Иону как-то боком оттиснул Стырь, у него голова была перевязана белой тряпицей, на ней проступили темные пятна, но в целом он был жив и даже бодр. А что такому сделается, почти с неодобрением подумал князь, такой из огня выйдет, и еще удивляться будет, что ему волосы опалило, хотя бы и там, где почти две сотни людей заживо сгорели.

– Князюшка, тебе бы полежать… Правда, – совсем невпопад добавил он, – из дворца уже за тобой прибегали, требуют на государственный Совет.

– Это – да, – кивнул и батюшка. – У них большой сбор, все пэры королевства, сколько их есть в Парсе, должны быть. И тебя тоже зовут, но я объяснил им, что ты ранен серьезно.

– Ничуть не серьезно, – князь сел в кровати. Голова все же кружилась, хотя и меньше, чем еще минуту назад. – Стырь, подай штаны.

– Нет, так не пойдет, – убежденно отозвался батюшка. – Ты лежал бы, князь, вот если еще раз придут и потребуют, тогда… Я посмотрю, отпускать ли тебя.

Князь все же оделся, спустился с помощью Стыря в библиотеку, уселся в кресло, камин уже горел весело и жарко, даже халат хотелось распахнуть, чтобы дышалось свободнее. Через пару минут, как князь уютненько устроился, в комнате оказались Дерпен с Густибусом. Маг жестом почти заправского лекаря поднял князю одно веко, другое, помял шишки на голове, кивнул.

– В общем, голову тебе взрывом обдало, князь, но соображения ты, похоже, не терял. Не то пришлось бы тебя со льдом на лбу не один день в постели продержать.

– Эй, а кто тут главный? – шутливого тона, однако, не получилось, слишком уж медленно и трудно князь произносил слова. – Мне решать, со льдом или…

– Решать как раз нам с батюшкой, – поджал губы Густибус. Потом, без перехода, вздохнул: – Эх, меня там не было.

– Ага, еще бы тебя лечили, – кивнул Дерпен.

– Ты батюшку осмотрел? – спросил князь.

– Он в порядке. Не совсем, конечно, но гораздо лучше, чем ты. И ординарец твой почти не пострадал, только башку об тележное колесо расшиб, и кровищи вытекло, будто из серьезной раны. Но все ж, он… – маг посмотрел на князя, – службу нести может.

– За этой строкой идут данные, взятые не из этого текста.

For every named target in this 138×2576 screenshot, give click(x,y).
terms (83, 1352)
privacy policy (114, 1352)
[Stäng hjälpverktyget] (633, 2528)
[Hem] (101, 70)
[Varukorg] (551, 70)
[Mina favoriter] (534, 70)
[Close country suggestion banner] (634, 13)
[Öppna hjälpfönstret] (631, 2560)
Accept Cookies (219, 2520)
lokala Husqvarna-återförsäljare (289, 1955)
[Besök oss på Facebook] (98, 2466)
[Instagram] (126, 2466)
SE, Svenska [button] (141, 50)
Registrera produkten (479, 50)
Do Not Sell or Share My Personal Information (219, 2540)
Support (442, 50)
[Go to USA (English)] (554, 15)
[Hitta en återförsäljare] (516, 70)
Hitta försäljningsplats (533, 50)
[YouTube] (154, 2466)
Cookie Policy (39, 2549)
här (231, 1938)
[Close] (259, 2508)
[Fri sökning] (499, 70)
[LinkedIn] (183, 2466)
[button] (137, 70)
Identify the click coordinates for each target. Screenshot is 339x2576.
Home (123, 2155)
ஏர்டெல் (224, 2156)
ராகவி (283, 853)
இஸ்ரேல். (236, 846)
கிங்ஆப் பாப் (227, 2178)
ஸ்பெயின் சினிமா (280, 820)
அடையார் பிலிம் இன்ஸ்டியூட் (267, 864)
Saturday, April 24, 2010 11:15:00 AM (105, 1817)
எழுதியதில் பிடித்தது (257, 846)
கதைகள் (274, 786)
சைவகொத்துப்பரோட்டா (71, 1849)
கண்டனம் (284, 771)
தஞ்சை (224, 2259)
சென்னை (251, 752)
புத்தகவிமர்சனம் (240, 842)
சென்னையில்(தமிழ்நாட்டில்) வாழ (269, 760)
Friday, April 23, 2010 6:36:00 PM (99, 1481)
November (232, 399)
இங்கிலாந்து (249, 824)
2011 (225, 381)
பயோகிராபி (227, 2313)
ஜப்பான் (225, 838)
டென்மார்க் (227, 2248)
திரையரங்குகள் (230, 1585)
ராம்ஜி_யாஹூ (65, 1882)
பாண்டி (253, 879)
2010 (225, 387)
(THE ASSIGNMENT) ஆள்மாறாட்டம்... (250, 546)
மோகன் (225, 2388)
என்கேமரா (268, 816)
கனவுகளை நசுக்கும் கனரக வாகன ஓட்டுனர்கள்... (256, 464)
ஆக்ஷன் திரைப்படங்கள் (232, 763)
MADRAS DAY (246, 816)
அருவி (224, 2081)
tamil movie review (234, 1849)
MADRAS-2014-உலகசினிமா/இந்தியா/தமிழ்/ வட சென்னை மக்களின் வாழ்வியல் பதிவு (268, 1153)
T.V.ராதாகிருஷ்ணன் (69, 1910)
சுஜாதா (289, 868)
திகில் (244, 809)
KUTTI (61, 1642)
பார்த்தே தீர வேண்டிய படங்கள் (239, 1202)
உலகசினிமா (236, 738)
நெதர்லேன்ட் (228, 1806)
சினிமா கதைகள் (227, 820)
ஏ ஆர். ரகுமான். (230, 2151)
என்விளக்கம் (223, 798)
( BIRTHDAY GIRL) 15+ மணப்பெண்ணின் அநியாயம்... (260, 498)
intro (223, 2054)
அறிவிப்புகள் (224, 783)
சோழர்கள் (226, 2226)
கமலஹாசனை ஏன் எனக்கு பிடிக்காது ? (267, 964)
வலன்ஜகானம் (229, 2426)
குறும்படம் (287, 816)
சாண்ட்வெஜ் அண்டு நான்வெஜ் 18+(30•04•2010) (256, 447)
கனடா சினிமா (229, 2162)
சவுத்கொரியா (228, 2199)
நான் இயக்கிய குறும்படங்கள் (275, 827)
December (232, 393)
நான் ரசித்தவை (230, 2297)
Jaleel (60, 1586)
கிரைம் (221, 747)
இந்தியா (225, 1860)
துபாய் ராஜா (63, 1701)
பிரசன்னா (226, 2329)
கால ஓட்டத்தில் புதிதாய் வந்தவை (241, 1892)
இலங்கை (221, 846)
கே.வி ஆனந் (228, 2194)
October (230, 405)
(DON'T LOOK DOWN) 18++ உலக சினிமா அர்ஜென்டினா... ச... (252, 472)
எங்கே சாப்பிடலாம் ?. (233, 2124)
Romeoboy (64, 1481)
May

– Хорошо, коли так… – Диодор замолк, потому что к головокружению еще и приступ тошноты добавился.

Густибус это заметил, поднялся, но снова сел напротив, суховато кивнул. Он еще чего-то хотел, князь с собой справился и взглядом спросил мага, что тот еще имеет сказать.

– А утром сегодня, наконец-то, князь, мы поняли с Оприсом, там, в его лаборатории…

– Ты покороче, маг, – сурово выговорил Дерпен, – видишь же, плохо ему.

– Не было в твоей крови ничего, что свидетельствовало бы о том, князь Диодор Полотич, что тебя чем-либо опоили в «Петухе и кабане», ну ничегошеньки не было.

– Ага, и что это значит? – снова едва разлепил губы князь.